Molecular Dynamics Simulations of a Binding Intermediate between FKBP12 and a High-Affinity Ligand.

We characterized a binding intermediate between the protein FKBP12 and one of its high-affinity ligands by means of molecular dynamics simulations. In such an intermediate, which is expected to form at the end-point of the bimolecular diffusional search, short-range interactions between the molecular partners may play a role in the specificity of recognition as well as in the association rate. Langevin dynamics simulations were carried out to generate the intermediate by applying an external biasing force to unbind the ligand from the protein. The intermediate was then refined by seven independent molecular dynamics simulations performed with an explicit solvent model. We found consistent results both for the structure of the protein and for the position of the ligand in the intermediate.
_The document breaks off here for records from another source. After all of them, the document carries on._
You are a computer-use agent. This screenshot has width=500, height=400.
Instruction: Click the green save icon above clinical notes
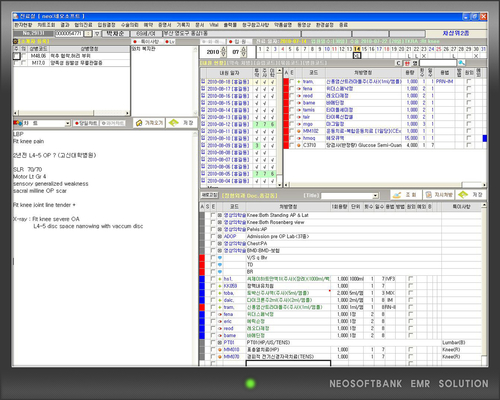pos(182,123)
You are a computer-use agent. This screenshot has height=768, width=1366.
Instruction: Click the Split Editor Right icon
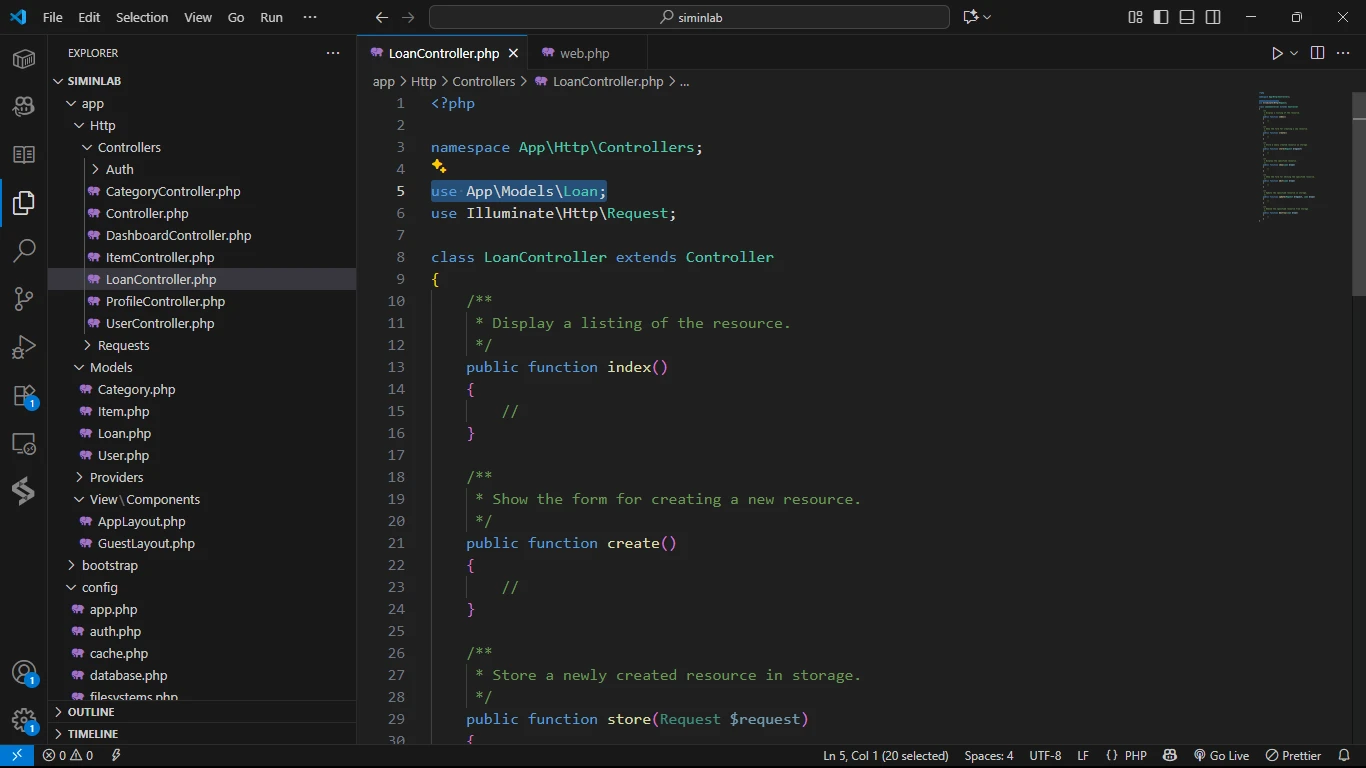pyautogui.click(x=1317, y=53)
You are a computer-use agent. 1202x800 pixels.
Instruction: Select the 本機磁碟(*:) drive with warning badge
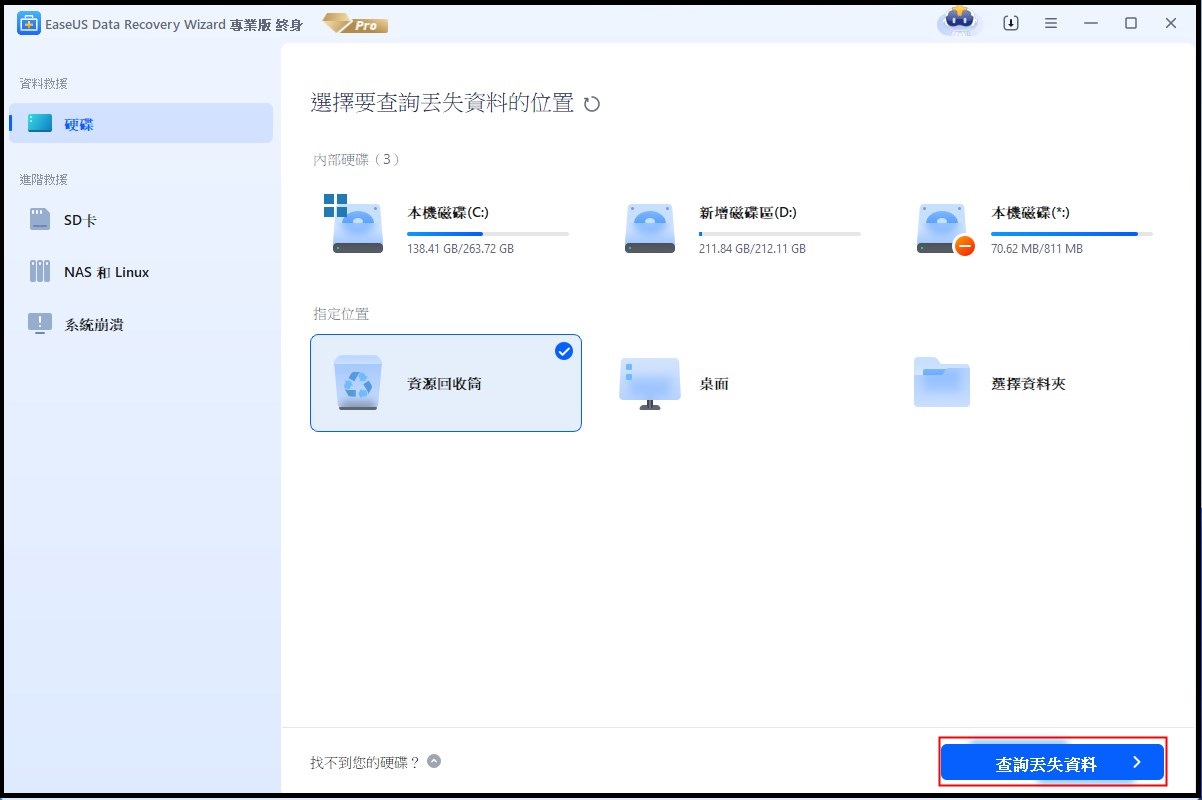[1032, 229]
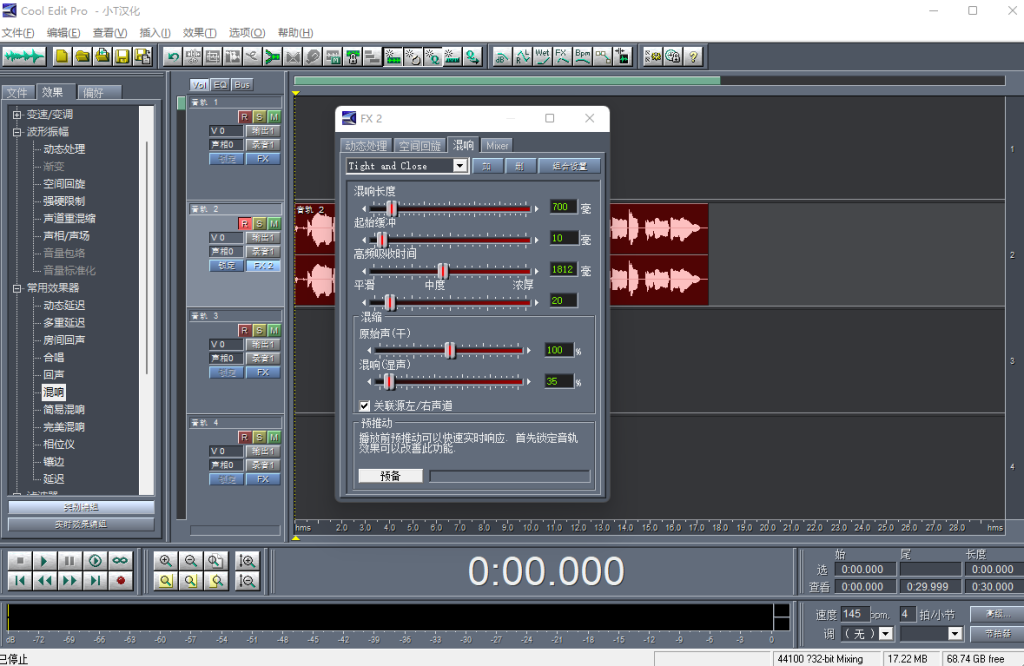Click the 预备 button in FX dialog
Screen dimensions: 1024x666
(x=390, y=476)
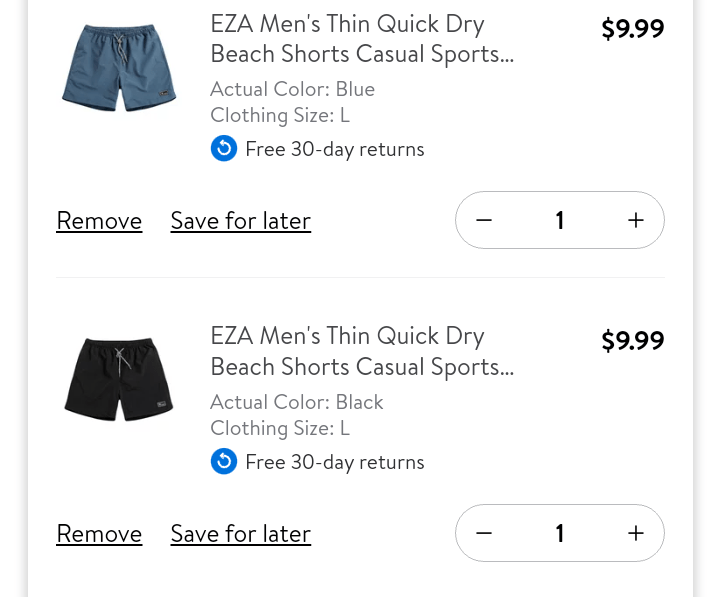The image size is (720, 597).
Task: Remove the black shorts from cart
Action: [x=99, y=534]
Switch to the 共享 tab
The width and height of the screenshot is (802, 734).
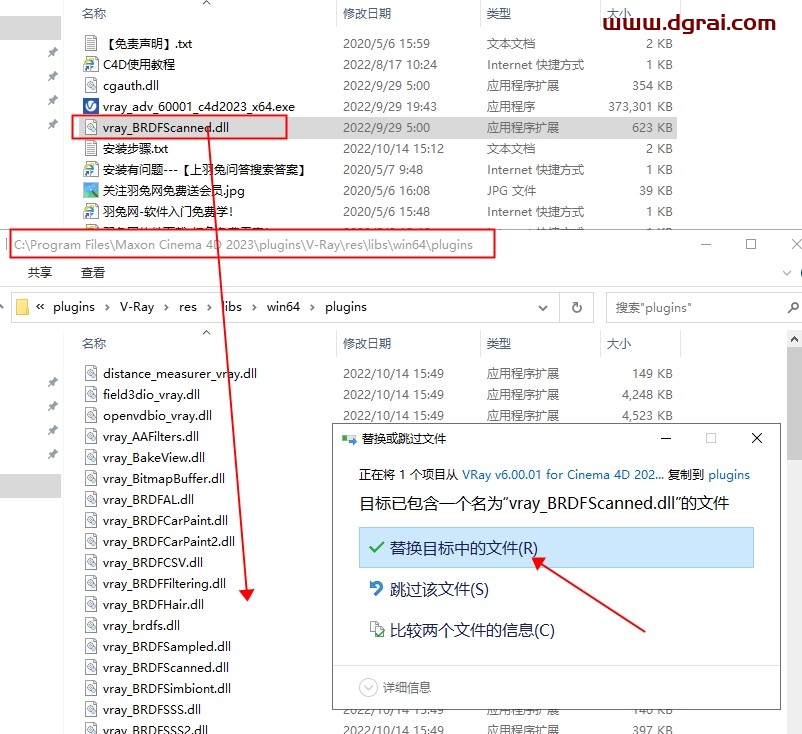tap(39, 271)
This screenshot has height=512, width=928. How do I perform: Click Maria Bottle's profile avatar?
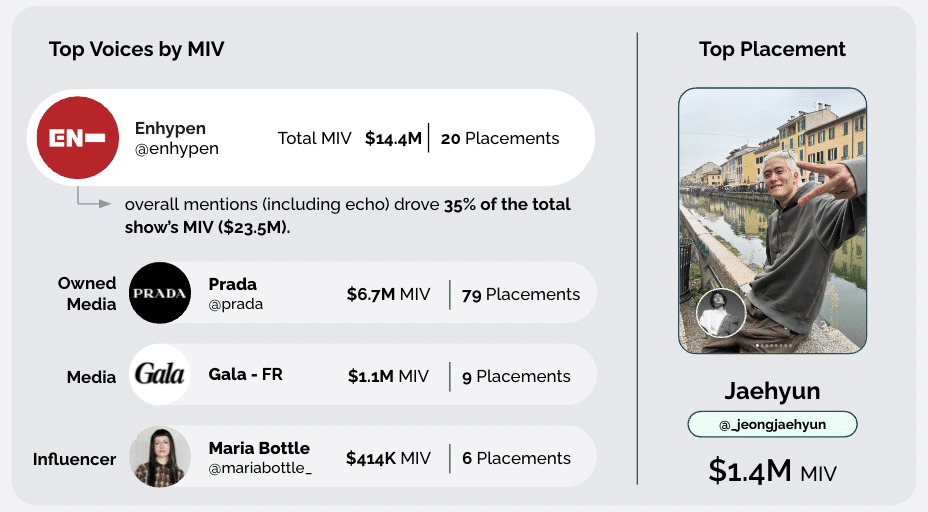click(160, 457)
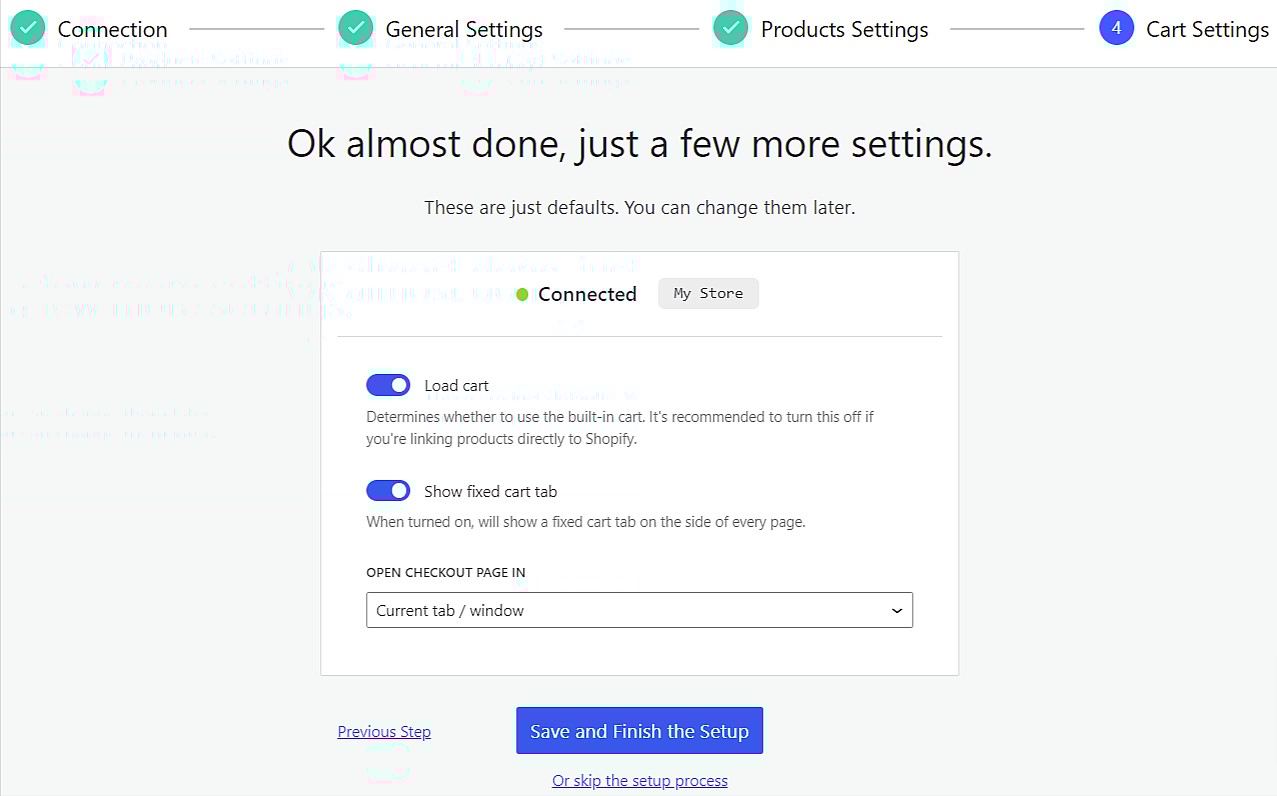Click the My Store badge
The width and height of the screenshot is (1277, 796).
tap(708, 294)
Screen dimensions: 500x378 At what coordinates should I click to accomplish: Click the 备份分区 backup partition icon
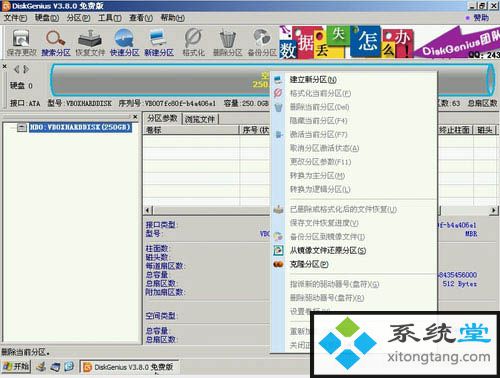262,42
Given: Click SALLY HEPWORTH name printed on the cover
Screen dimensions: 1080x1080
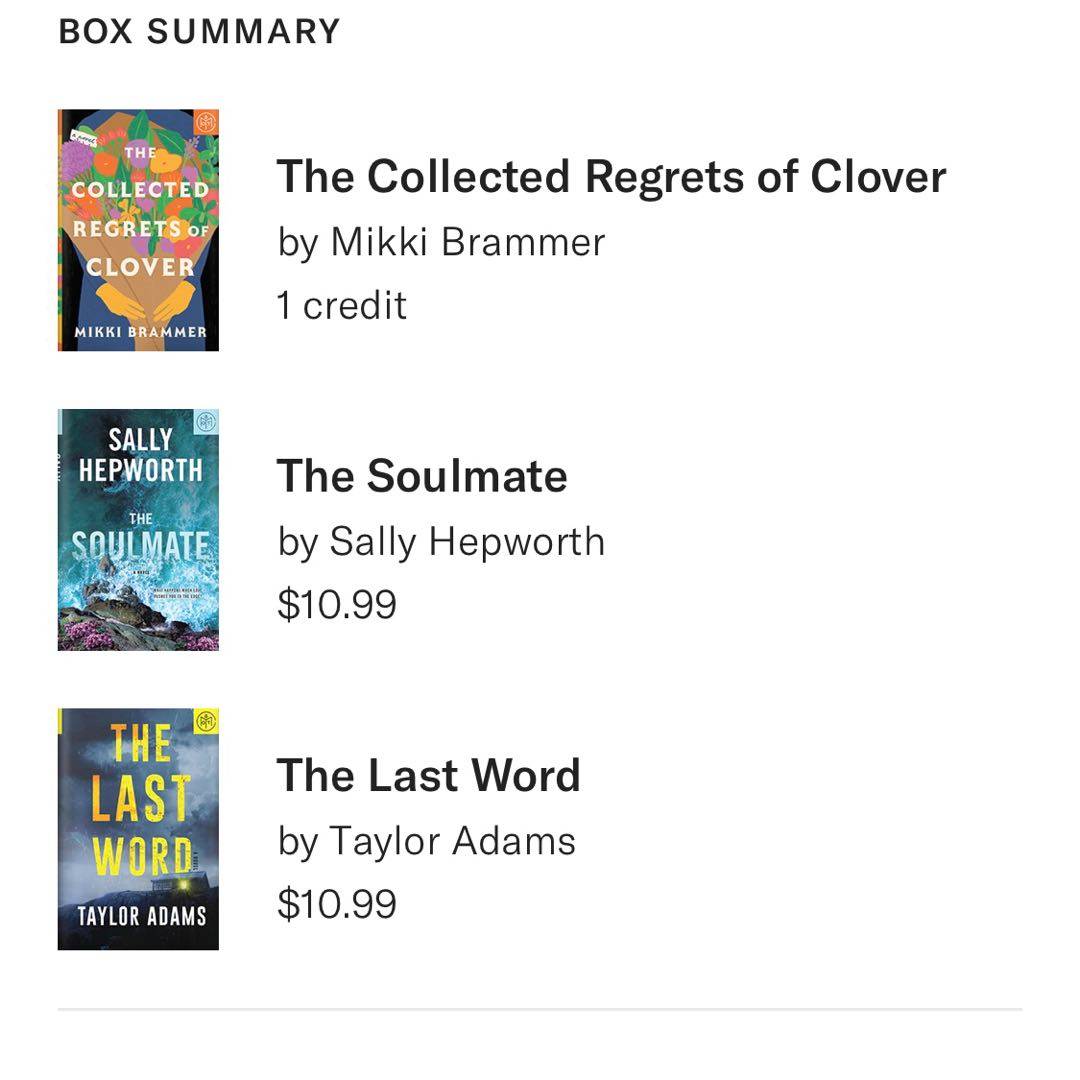Looking at the screenshot, I should coord(140,455).
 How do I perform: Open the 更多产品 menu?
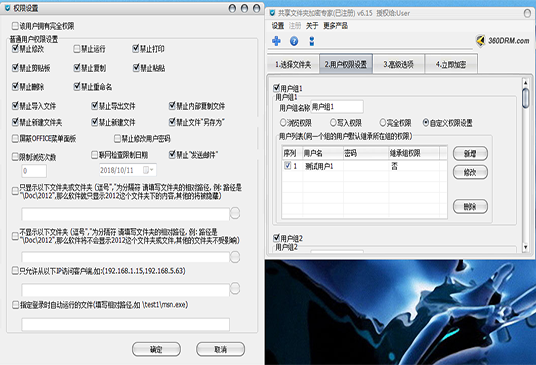tap(335, 26)
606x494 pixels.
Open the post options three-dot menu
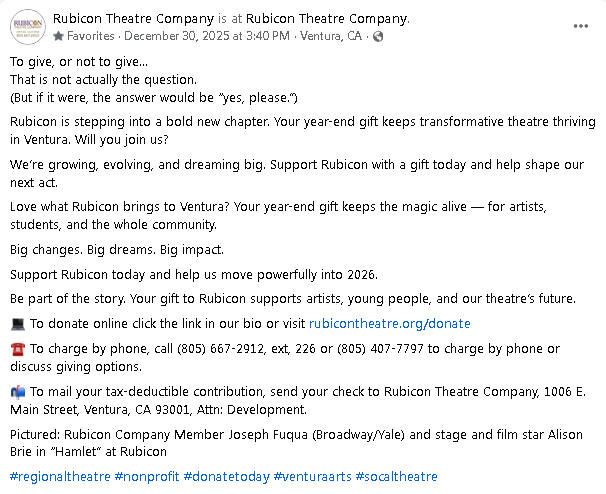click(581, 26)
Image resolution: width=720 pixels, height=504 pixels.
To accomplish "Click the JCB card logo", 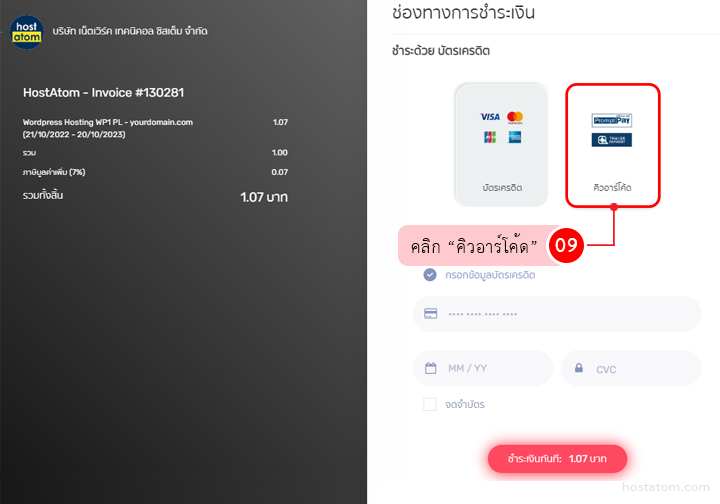I will point(490,137).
The two carbonyl oxygens O2 and O3 of the ligand core region act as two main anchors, making permanent contacts in the intermediate. The transient contacts with the protein are made by the ligand noncore moieties whose structures and mobilities enable many alternative contacts of different types to be formed: π-π molecular overlap and weak hydrogen bonds NH···π, CH···π, and CH···O. Hence, the stability of the ligand at the entrance of the protein binding pocket offers the possibility of fine-tuning a variety of short-range contacts that involve the ligand noncore moieties. Under the hypothesis that the stability of this intermediate is related to the affinity of the ligand, this binding intermediate model comes closest to explaining the role played by the noncore moieties in the affinity of this ligand. Moreover, this model also provides a plausible explanation for how structurally diverse core motifs that all share the carbonyl atoms O2 and O3 bind to FKBP12.